_Goal of the exercise_
Rewrite the Headingley passage from "What went wrong?" up to and including "entailing disastrous consequences.", swapping "higher education" for "university education".

_Extract provided_

============================================================

Headingley is famous around the world for its sporting associations (like Wimbledon and Wembley). Nationally, it is renowned, not only for cricket, but also for rugby. Locally, in Leeds, it was long admired as a socially diverse suburb. But in the summer of 2003, a councillor from elsewhere in the city said ‘The awful warning of Headingley is always before us’ (Cllr Peter Harrand, Yorkshire Evening Post, 5 June 2003).

What went wrong? How has Headingley’s local reputation plummeted so low? In short, the expansion of higher education has happened. The experience of Headingley is a classic instance of admirable intentions entailing disastrous consequences.

============================================================

_Recorded data_
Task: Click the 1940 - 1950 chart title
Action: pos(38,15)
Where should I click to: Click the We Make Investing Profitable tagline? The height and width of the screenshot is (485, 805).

============================================================

_Expected output_
What went wrong? How has Headingley’s local reputation plummeted so low? In short, the expansion of university education has happened. The experience of Headingley is a classic instance of admirable intentions entailing disastrous consequences.